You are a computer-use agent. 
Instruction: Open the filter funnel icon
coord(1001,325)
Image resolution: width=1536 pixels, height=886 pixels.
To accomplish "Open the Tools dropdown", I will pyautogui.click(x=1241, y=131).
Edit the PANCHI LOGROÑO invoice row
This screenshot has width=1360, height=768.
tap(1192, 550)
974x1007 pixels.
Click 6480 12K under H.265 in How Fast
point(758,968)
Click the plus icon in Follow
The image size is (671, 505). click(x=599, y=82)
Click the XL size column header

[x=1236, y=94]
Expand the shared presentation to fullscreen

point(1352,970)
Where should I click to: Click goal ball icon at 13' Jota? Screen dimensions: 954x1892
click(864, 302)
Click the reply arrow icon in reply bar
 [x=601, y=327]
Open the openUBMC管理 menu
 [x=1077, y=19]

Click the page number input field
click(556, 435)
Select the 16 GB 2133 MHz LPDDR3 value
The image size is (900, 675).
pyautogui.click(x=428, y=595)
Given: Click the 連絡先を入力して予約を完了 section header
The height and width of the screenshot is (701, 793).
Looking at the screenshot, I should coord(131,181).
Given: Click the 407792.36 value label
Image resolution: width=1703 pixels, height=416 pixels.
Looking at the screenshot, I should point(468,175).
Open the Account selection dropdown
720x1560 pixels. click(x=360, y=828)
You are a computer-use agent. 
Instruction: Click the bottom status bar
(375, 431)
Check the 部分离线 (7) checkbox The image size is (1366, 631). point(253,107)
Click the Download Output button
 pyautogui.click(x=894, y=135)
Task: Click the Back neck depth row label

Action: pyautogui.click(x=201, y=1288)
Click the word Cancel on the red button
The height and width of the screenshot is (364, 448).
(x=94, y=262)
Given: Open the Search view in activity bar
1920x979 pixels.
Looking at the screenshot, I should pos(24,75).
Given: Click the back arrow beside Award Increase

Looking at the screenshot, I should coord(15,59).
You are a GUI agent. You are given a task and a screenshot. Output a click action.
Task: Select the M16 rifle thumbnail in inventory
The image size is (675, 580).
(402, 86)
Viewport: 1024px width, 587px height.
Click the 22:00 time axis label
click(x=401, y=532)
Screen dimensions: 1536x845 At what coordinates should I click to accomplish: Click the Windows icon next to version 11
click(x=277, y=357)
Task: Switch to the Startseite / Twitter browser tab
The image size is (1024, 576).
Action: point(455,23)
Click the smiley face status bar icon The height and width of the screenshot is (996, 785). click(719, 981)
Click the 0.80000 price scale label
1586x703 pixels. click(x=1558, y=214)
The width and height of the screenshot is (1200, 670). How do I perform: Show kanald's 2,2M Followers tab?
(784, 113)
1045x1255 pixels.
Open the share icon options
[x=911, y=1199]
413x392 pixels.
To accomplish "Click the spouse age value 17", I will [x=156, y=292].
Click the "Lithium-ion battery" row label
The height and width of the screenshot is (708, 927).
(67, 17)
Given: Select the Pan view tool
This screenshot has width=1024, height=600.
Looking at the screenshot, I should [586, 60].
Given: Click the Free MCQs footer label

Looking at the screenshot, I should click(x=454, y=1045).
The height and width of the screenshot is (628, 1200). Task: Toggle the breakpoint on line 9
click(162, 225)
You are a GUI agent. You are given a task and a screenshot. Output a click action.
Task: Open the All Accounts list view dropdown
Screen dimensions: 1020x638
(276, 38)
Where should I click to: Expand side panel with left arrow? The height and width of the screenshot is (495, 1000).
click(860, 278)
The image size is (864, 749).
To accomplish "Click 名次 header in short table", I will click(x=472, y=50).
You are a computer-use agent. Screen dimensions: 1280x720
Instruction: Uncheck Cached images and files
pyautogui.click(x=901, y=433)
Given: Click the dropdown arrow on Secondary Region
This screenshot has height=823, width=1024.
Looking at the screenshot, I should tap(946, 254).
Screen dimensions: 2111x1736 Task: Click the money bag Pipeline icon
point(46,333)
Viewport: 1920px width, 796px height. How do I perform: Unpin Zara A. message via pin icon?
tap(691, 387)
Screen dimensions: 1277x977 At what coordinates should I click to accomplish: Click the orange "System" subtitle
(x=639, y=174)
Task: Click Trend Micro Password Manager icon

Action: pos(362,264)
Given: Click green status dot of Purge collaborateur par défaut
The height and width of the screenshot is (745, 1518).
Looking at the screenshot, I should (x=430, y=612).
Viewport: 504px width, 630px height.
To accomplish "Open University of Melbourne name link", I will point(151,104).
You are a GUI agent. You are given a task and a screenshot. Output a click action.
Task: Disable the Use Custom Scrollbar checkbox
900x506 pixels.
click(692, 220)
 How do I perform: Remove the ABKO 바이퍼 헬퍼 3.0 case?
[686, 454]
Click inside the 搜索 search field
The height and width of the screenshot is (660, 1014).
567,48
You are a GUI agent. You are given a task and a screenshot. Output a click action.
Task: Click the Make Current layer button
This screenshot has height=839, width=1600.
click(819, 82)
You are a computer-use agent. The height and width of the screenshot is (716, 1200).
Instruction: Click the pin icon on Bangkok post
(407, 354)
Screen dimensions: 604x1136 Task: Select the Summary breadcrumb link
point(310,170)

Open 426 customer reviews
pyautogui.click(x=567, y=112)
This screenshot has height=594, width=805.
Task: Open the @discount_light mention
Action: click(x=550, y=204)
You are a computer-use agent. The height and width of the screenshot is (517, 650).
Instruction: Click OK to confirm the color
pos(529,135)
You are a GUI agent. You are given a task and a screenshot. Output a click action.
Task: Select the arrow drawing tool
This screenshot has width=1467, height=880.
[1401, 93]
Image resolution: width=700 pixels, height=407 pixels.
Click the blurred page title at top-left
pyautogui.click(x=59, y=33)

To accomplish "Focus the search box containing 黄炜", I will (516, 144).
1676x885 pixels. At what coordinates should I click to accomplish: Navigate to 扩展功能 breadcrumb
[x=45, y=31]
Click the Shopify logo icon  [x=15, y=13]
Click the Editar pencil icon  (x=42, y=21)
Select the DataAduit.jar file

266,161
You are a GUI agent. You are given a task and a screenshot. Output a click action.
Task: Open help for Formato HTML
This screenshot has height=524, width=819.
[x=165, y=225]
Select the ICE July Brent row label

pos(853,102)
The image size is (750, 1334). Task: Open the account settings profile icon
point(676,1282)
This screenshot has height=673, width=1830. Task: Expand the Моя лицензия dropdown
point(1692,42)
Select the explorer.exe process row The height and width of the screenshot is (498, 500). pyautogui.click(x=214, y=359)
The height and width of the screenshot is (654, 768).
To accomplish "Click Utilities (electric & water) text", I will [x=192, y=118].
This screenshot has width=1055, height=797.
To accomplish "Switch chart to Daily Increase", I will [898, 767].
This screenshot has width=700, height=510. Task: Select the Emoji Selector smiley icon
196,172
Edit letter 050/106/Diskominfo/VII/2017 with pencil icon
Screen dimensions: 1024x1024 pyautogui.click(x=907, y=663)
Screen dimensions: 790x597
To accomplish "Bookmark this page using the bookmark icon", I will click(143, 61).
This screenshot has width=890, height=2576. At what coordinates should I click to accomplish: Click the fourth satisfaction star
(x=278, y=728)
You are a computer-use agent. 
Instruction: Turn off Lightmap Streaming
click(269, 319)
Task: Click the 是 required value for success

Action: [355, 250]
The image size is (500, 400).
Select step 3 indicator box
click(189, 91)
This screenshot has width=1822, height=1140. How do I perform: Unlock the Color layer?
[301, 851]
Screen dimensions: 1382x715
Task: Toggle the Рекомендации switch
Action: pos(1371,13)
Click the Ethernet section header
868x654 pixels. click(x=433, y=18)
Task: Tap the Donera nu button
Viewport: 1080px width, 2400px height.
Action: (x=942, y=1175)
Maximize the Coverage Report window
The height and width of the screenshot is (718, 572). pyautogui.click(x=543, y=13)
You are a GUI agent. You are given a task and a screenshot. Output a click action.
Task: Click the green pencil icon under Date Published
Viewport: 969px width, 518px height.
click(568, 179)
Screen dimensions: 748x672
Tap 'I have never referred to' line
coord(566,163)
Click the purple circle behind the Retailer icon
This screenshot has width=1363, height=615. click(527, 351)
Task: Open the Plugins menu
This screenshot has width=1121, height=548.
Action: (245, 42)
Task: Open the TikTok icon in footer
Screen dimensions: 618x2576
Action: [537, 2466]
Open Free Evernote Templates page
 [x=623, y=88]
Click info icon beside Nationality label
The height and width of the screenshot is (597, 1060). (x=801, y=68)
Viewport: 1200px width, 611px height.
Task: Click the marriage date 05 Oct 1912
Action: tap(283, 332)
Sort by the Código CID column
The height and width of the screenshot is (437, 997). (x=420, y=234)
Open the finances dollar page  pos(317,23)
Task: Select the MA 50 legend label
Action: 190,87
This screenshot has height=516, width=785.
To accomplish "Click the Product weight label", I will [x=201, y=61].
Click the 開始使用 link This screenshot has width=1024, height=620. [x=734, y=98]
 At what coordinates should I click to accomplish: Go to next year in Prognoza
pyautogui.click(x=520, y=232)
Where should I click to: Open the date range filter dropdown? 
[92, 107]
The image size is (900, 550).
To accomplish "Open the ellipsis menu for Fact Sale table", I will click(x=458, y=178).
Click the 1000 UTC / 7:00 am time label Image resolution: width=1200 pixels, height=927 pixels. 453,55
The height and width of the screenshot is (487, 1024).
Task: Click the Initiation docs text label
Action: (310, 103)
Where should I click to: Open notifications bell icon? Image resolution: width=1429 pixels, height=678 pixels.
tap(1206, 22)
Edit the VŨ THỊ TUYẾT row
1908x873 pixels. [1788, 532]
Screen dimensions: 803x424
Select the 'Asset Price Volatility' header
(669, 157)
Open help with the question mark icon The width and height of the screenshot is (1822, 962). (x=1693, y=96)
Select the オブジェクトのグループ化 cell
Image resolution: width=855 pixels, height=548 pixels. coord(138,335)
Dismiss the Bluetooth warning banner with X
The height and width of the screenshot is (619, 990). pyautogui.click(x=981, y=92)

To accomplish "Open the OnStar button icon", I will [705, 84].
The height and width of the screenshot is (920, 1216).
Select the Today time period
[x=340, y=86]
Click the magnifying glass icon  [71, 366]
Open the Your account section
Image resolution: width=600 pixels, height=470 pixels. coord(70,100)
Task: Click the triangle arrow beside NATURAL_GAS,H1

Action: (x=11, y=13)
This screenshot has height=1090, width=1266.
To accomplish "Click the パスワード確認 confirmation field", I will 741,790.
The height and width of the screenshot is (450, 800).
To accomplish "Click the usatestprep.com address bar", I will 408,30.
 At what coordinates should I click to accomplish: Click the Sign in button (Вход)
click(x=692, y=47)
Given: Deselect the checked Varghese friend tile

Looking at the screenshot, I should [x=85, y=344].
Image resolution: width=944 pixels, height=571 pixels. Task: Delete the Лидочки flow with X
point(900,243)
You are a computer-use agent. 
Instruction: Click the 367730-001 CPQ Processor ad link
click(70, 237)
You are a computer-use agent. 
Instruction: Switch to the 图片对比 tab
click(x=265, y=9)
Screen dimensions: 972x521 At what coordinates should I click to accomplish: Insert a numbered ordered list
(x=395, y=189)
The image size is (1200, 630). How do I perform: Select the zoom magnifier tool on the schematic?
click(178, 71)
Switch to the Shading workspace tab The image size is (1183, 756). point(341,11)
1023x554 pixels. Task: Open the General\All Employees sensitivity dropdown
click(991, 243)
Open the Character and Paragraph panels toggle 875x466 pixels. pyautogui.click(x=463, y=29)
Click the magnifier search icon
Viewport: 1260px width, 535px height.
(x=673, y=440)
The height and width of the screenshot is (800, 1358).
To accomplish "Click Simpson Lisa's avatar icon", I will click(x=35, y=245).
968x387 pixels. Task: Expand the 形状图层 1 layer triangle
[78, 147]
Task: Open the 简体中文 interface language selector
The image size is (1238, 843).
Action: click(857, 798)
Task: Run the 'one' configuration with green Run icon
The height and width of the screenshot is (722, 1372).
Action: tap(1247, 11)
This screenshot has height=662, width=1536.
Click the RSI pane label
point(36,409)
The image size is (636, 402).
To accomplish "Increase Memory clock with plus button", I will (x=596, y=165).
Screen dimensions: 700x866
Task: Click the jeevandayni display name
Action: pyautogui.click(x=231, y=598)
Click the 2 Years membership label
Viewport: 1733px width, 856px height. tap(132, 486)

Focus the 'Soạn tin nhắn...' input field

########

__WHAT THIS TASK INVOLVES__:
From the entries above, extract only the lines running from the one containing "Where should I click to: Open the" through the one containing "This screenshot has height=1090, width=1266.", inclusive.

__TASK RESPONSE__:
Where should I click to: Open the date range filter dropdown? 
[92, 107]
The image size is (900, 550).
To accomplish "Open the ellipsis menu for Fact Sale table", I will click(x=458, y=178).
Click the 1000 UTC / 7:00 am time label Image resolution: width=1200 pixels, height=927 pixels. 453,55
The height and width of the screenshot is (487, 1024).
Task: Click the Initiation docs text label
Action: (310, 103)
Where should I click to: Open notifications bell icon? Image resolution: width=1429 pixels, height=678 pixels.
tap(1206, 22)
Edit the VŨ THỊ TUYẾT row
1908x873 pixels. [1788, 532]
Screen dimensions: 803x424
Select the 'Asset Price Volatility' header
(669, 157)
Open help with the question mark icon The width and height of the screenshot is (1822, 962). (x=1693, y=96)
Select the オブジェクトのグループ化 cell
Image resolution: width=855 pixels, height=548 pixels. coord(138,335)
Dismiss the Bluetooth warning banner with X
The height and width of the screenshot is (619, 990). pyautogui.click(x=981, y=92)

To accomplish "Open the OnStar button icon", I will [705, 84].
The height and width of the screenshot is (920, 1216).
Select the Today time period
[x=340, y=86]
Click the magnifying glass icon  [71, 366]
Open the Your account section
Image resolution: width=600 pixels, height=470 pixels. coord(70,100)
Task: Click the triangle arrow beside NATURAL_GAS,H1

Action: (x=11, y=13)
This screenshot has height=1090, width=1266.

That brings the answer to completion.